## Short problem
Copy the records starting with the line that has "1024x768 pixels. Task: Collapse" and going on through the line that has "click(16, 37)", changing "arrow button" to "toggle button" and leaving everything else the same. Leave the pictures out.

* begin Data for processing *

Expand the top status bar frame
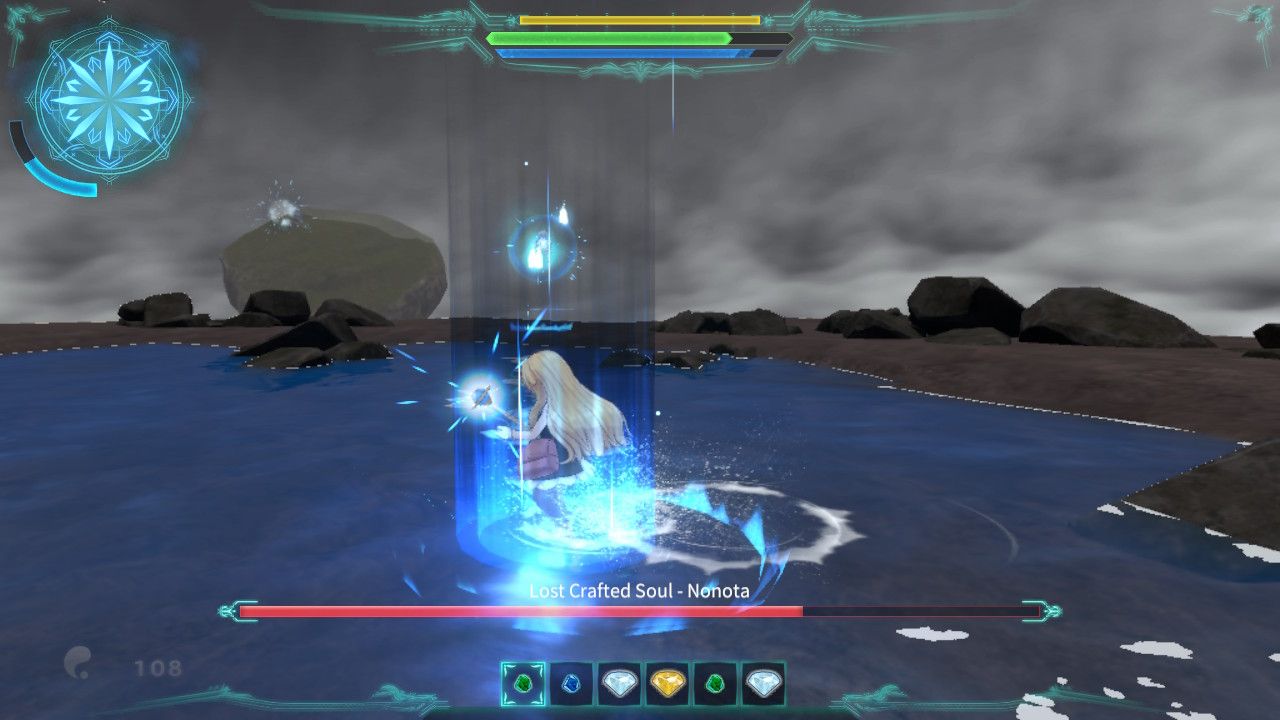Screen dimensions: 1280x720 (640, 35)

* end Data for processing *
* begin Data for processing *

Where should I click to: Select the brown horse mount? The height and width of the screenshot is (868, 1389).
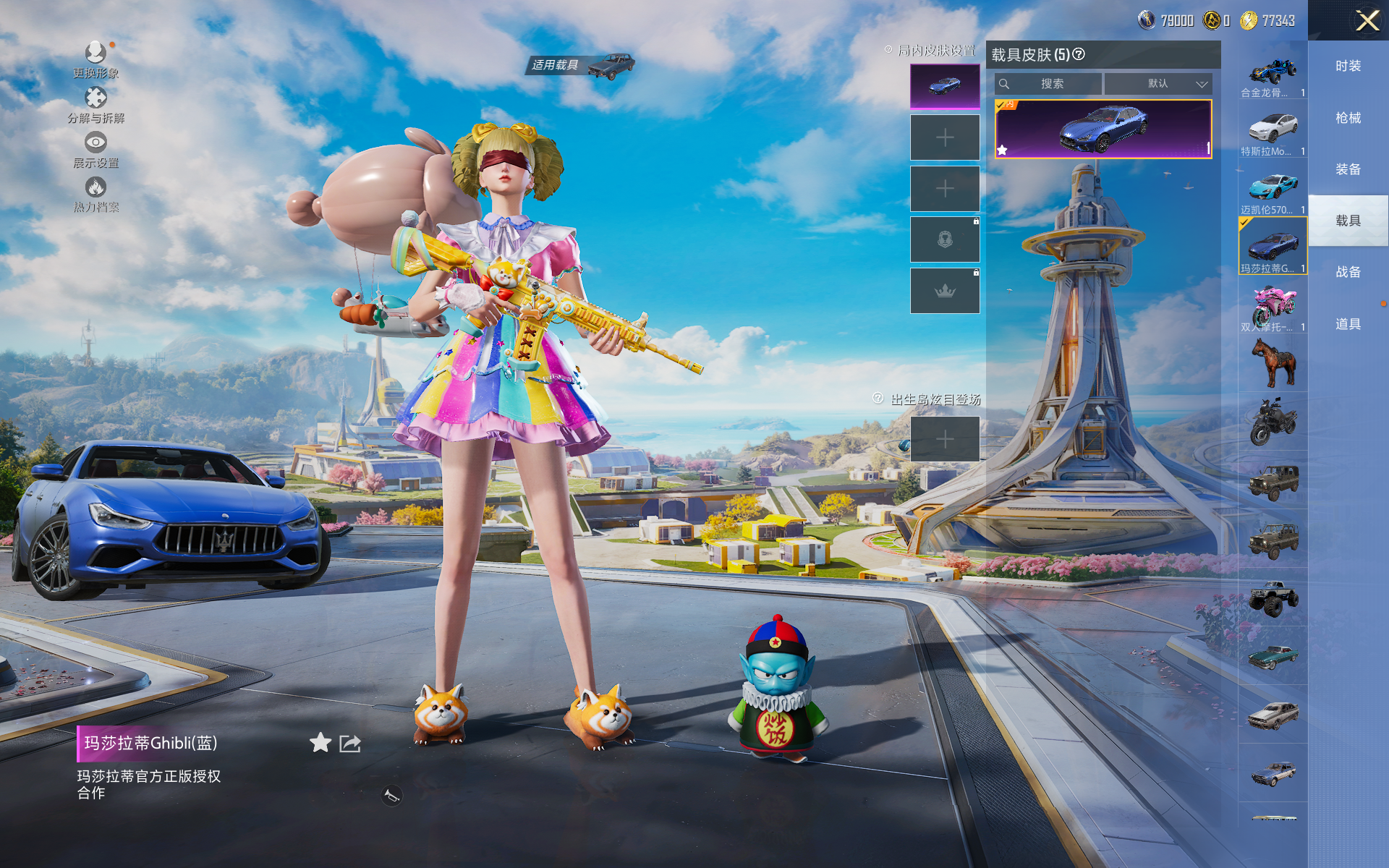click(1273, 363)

* end Data for processing *
* begin Data for processing *

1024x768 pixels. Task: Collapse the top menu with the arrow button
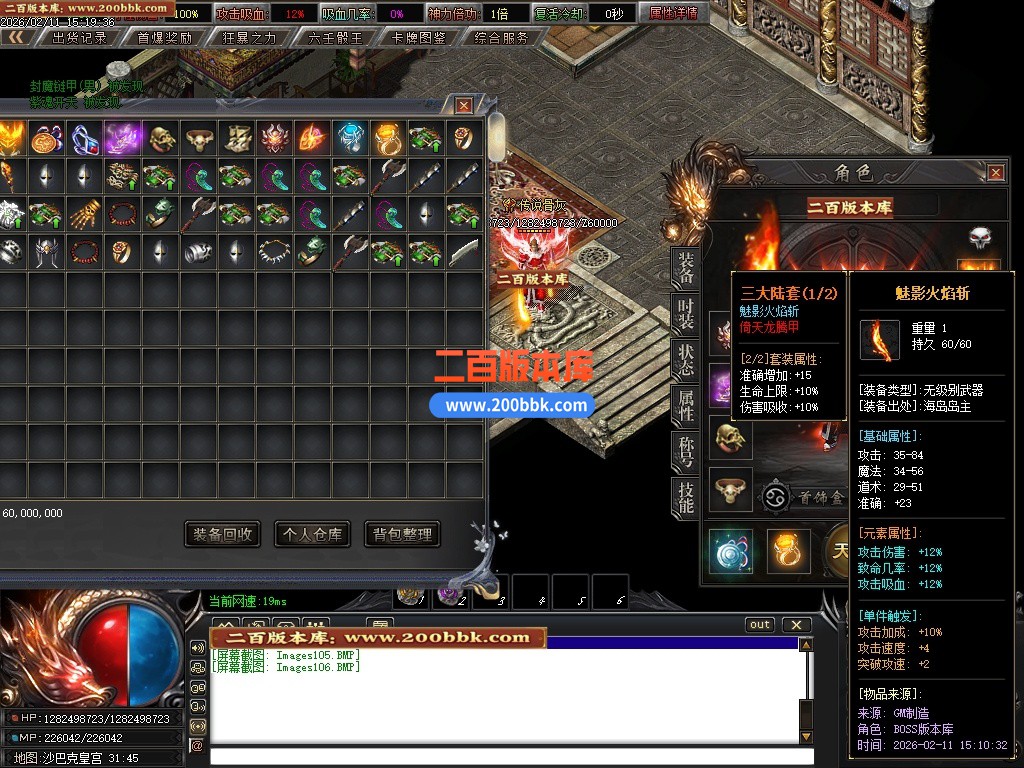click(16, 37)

* end Data for processing *

## Answer to the task
1024x768 pixels. Task: Collapse the top menu with the toggle button
click(16, 37)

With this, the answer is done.